Thursday, December 20, 2007

Korea do not accepts OFWs from recruitment agencies

Korea is no longer accepting overseas Filipino workers (OFWs) deployed by a private recruitment agency. Instead, OFWs hired through the Employment Permit System (EPS) under the Philippine Overseas Employment Administration (POEA) are only allowed to enter here.

Korea has abolished the Alien Industrial Trainee System and stopped issuing trainee visas effective January 1, 2007. Thus, recruitment agencies can no longer recruit and deploy workers for Korea under the trainee scheme.

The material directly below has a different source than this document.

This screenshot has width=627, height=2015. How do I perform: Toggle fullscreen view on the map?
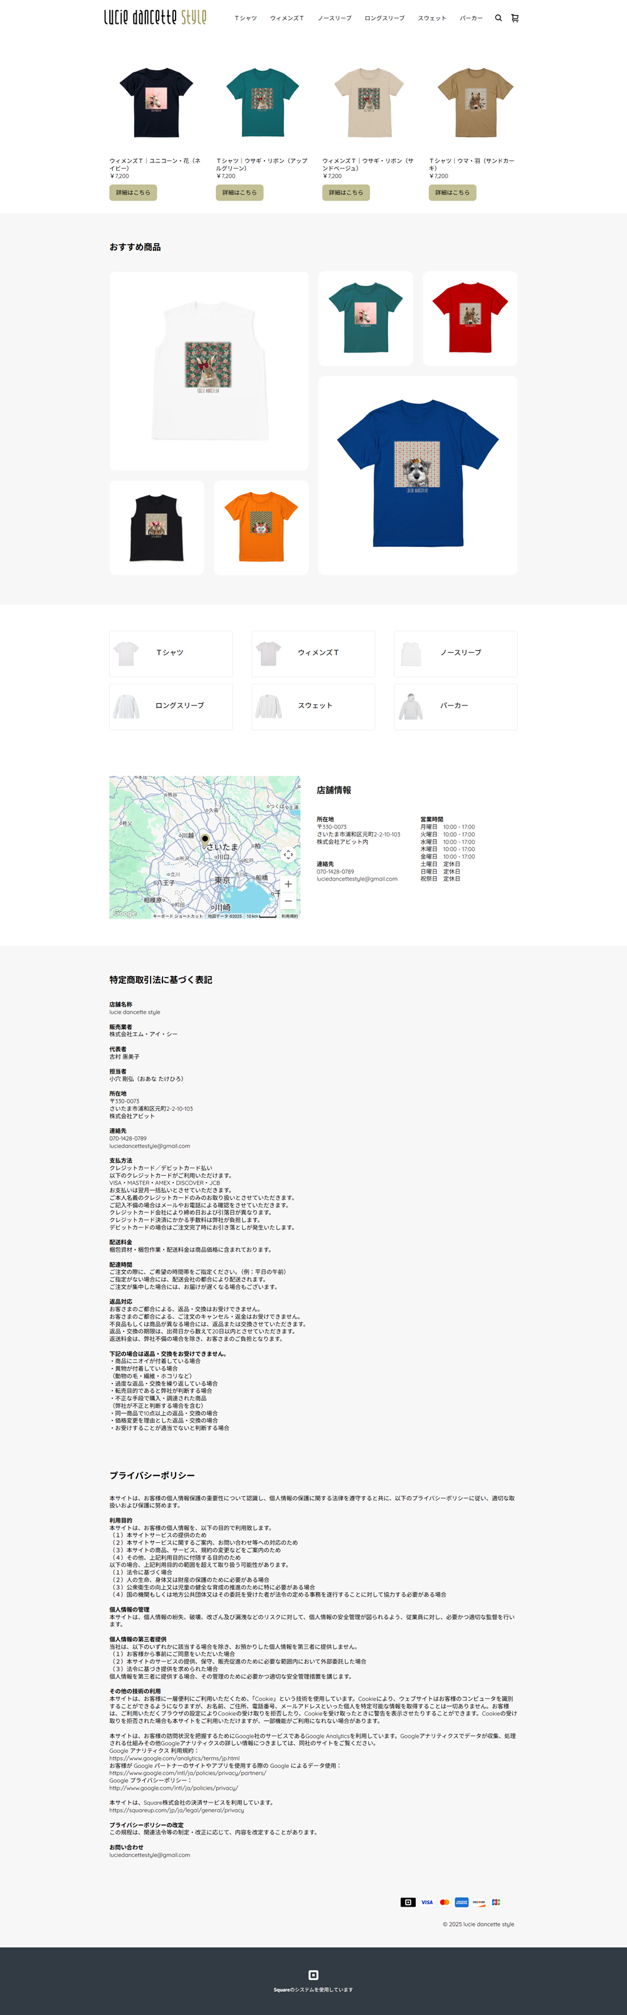(x=288, y=854)
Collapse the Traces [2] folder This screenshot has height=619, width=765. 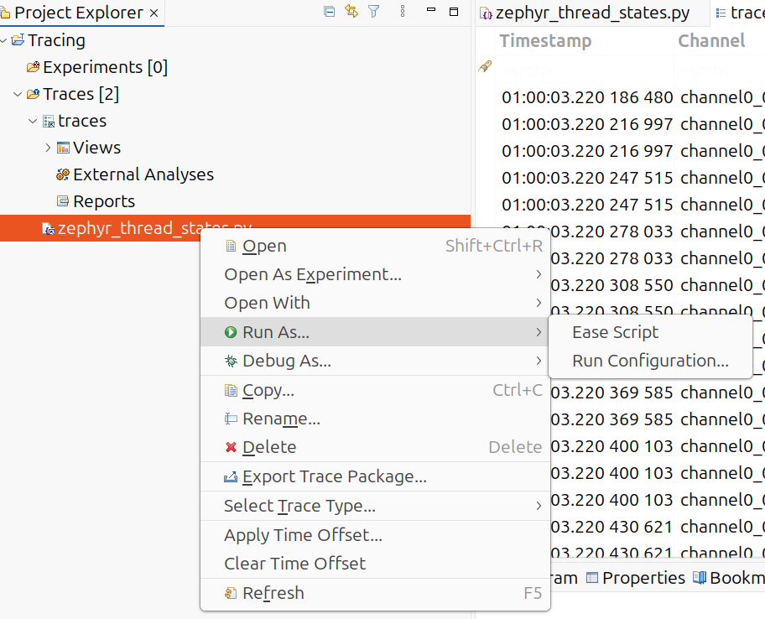click(x=18, y=94)
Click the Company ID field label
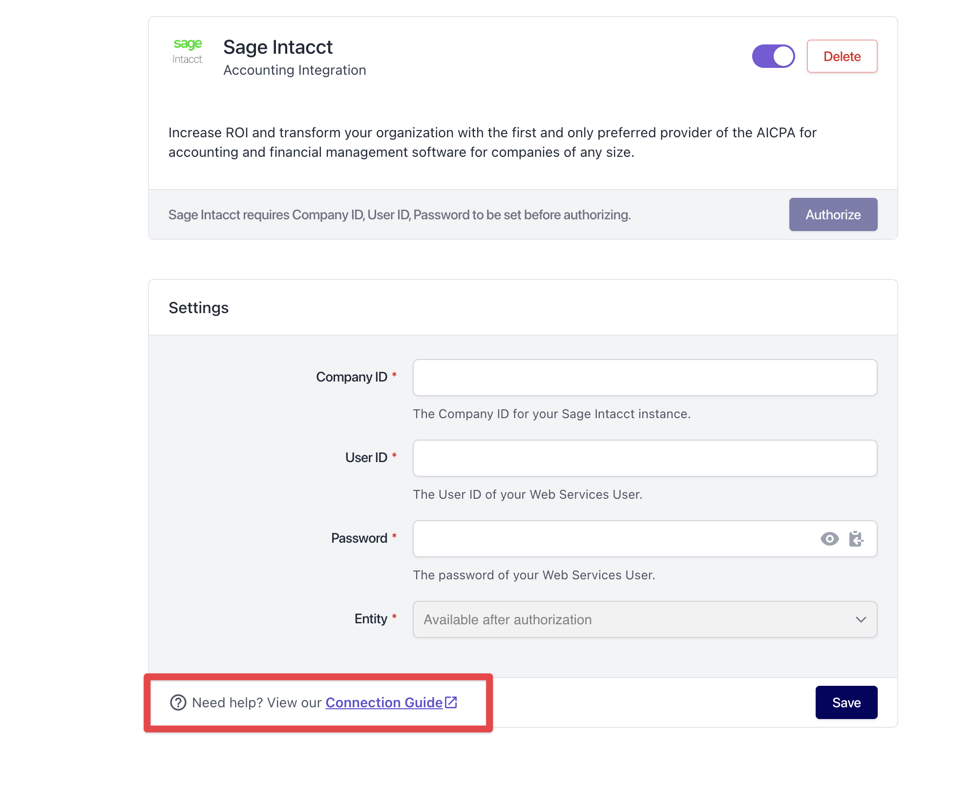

The President of the Human Resources Development Service of Korea (HRD Korea), Dr. Yong-Dal Kim, calls OFWs holding trainee visas to go back to the Philippines and re-apply under EPS upon the expiration of their contract and avoid working illegal in Korea.

Employers can only get applicants through the EPS and they will be punished if they will hire illegal foreign workers. The POEA is the only authorized government agency to implement the EPS and not any private agencies. Korean government insisted the government-to-government recruitment system through the POEA in order to correct the exorbitant collection of fees of the private sector.

Dr. Kim also said that OFWs working illegal in Korea will affect the labor quota that will be given to the Philippines under EPS.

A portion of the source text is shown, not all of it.